Some resources are being devised to help mortgage lenders and servicers figure out how best to serve millennials. One such resource is Ellie Mae’s Millennial Tracker, which brings data about the homebuying millennial straight to mortgage lenders and servicers. The monthly tracking tool is designed to give lenders insight into the millennial generation, so they can better address their needs.
The housing industry remains uncharted territory for many millennials. Facing financial challenges, this generation of Americans is determined to better understand the market before diving in themselves. But they do intend to do that; according to a recent survey by the Demand Institute, 60 percent of respondents expect to become homeowners in the future. Perhaps the way forward is through personal agency. Millennials who resolve to steer their own fate will surely face more success when it comes to buying a home and managing a mortgage. A Harvard Joint Center for Housing Study on Homebuying Trends found that millennials are forced to succeed in an era of low incomes and high rent prices and are more attentive when it comes to credit scores and homeownership.
Britney Miller, a 28-year-old sales representative living in Tucson, Arizona, feels that in order to succeed in today’s housing market, she has to take more responsibility for improving her financial situation.
“I have to admit, I wasn’t the best when it came to my finances when I was younger,” Miller said. “I didn’t take anything my parents or financial professionals said seriously, and in turn, I saw my finances dwindle before my eyes. It’s taken years for me to rebuild my savings and improve my credit score, which are two factors that matter when applying for mortgages. As I got older, I began to understand the value of financial literacy, and there are so many resources out there to educate yourself about your personal finances and what it means in the long run.”
The essential human desire for shelter and sovereignty, expressed as the American Dream, remains even as normal Americans struggle to attain it. Mortgage lenders and servicers who can tap into that desire, and help their customers fulfill it, will prosper.
Millennials are certainly not bereft of the desire for Virginia Woolf’s “room of one’s own.”
For example, newlyweds Ines and Bruce Lower have always dreamed of being homeowners. After renting two apartments, they’ve made the decision to step into homeownership and are on the search for their perfect home: a three- or four-bedroom property in either Lake Nona or Winter Park/ Maitland, all located in Central Florida. Ultimately, they want a place where they can raise a family.
Since starting their journey toward homeownership, they’ve frequented Zillow, The Wall Street Journal, and local news publications like the Orlando Sentinel to stay abreast of market trends. They’ve also sought advice from friends and family who have gone through the homebuying process before.
As it turns out, the Central Florida market has been booming recently, with multiple cities boasting higher median home prices and more closing sales, according to the Orlando Regional Realtor Association. And according to Zillow, the median home value in Winter Park has increased more than 13 percent over the last year and is expected to rise another 4.6 percent this year.
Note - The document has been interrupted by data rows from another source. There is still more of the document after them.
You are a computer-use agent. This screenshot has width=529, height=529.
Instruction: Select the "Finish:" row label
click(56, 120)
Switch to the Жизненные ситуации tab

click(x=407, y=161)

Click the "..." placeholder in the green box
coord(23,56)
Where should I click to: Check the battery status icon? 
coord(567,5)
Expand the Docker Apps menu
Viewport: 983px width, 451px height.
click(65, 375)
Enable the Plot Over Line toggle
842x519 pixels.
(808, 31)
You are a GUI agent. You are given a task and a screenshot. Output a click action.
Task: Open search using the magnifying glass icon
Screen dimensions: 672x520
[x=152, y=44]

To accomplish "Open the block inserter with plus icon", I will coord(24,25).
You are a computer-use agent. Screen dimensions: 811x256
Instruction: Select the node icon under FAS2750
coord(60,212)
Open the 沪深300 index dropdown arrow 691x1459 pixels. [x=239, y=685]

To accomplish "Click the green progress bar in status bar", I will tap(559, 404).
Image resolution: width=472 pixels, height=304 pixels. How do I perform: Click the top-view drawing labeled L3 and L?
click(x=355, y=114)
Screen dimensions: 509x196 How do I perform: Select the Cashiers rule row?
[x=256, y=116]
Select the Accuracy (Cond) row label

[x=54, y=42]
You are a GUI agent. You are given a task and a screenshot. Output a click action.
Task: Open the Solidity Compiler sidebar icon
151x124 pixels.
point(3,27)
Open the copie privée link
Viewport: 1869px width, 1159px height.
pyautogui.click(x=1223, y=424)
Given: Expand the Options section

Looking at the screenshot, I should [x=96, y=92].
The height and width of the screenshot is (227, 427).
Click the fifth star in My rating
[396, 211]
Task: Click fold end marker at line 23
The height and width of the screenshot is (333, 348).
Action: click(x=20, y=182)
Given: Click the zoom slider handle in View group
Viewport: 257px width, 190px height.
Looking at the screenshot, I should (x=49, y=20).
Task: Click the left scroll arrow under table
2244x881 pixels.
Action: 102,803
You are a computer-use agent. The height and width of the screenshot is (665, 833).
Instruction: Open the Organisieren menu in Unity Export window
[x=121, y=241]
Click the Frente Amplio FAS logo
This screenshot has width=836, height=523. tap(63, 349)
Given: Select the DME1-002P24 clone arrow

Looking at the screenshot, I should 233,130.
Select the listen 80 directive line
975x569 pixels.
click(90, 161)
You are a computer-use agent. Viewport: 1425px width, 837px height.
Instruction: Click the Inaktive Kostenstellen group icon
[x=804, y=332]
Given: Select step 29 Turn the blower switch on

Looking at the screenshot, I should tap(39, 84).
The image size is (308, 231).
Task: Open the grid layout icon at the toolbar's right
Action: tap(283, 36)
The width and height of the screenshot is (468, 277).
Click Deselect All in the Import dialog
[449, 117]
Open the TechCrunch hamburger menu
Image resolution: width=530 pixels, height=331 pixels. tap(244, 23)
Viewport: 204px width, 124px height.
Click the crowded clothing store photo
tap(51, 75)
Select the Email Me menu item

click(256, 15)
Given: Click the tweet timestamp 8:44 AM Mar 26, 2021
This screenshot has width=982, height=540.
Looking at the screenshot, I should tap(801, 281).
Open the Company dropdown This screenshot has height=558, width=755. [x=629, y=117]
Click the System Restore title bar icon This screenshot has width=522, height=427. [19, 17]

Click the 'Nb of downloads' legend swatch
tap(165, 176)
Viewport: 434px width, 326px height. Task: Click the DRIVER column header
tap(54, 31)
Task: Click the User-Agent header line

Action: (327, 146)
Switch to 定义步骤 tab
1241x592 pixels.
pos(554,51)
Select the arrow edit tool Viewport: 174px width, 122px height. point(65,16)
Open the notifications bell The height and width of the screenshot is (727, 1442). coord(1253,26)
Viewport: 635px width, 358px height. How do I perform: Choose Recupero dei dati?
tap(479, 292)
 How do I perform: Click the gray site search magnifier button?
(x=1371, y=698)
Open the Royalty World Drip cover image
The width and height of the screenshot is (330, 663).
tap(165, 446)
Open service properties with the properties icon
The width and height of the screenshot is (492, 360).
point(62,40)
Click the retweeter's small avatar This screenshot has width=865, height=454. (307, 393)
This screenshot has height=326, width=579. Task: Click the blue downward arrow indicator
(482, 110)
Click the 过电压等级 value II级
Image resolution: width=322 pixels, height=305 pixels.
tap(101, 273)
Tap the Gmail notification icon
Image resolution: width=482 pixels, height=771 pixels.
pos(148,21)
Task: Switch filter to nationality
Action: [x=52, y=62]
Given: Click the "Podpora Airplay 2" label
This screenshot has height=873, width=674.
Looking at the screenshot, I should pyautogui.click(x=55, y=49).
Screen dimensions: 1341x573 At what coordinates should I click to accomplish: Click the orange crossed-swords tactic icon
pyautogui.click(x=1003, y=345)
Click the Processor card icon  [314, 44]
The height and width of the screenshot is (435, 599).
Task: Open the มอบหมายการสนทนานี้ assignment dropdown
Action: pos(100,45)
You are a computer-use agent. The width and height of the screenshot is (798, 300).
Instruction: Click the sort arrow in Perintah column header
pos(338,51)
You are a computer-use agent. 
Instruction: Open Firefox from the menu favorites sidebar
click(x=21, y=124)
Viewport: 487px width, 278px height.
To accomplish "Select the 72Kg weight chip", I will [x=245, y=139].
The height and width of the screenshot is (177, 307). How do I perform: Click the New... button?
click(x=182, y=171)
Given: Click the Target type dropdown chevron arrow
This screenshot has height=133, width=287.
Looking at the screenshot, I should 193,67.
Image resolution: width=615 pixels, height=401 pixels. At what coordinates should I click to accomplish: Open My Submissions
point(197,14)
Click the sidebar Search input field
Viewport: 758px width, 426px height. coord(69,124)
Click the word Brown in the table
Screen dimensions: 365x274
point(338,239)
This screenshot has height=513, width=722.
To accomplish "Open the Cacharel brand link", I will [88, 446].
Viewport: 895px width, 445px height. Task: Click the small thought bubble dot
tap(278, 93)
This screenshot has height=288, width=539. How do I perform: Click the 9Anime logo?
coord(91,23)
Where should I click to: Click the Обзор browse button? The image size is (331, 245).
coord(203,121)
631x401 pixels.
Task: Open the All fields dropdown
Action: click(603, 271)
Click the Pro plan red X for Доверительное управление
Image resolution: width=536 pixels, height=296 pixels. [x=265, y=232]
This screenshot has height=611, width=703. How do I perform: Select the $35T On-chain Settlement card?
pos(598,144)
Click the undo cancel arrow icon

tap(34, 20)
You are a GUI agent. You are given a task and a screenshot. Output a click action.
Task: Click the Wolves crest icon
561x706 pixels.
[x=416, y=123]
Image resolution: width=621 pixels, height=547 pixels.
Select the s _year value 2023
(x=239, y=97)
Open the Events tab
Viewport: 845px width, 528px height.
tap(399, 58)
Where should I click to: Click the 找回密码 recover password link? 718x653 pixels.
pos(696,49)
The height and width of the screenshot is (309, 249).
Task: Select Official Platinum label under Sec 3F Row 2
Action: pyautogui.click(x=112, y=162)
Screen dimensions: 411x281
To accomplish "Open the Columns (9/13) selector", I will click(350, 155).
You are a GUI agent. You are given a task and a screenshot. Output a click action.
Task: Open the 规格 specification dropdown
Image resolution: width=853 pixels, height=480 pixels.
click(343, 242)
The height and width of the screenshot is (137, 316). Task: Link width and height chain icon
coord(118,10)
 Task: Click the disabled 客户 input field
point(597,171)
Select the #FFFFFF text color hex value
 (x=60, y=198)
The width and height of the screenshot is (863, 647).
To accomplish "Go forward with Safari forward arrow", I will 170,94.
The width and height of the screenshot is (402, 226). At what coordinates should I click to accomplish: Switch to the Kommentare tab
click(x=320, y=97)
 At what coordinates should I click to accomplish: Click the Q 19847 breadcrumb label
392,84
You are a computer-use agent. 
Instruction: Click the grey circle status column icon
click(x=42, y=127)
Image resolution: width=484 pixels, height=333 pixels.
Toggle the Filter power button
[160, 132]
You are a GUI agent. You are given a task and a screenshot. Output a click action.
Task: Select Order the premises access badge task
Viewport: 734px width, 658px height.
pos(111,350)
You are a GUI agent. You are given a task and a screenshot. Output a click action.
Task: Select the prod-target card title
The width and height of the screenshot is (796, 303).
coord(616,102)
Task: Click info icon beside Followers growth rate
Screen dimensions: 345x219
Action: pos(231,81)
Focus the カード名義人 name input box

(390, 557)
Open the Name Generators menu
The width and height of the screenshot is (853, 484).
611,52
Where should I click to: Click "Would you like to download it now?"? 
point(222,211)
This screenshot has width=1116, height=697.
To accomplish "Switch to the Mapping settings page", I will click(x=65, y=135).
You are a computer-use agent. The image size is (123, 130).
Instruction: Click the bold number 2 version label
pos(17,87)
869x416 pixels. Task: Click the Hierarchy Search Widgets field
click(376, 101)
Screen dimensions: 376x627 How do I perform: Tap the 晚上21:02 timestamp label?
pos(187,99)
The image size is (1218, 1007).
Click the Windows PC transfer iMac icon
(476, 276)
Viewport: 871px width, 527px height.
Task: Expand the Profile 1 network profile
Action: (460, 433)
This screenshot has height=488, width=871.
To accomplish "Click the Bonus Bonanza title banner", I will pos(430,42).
Though the Lowers have not yet chosen a mortgage lender, they are currently looking at multiple options and have met with various lenders and financial advisers throughout the past few months.
They’re an example of millions of American millennials who aspire to become homeowners, falling right in line with the latest National Association of Realtors’ Home Buyer and Seller Generational Trends study. You won’t be surprised: the main reason millennials purchase a home is simply the desire to own their own place.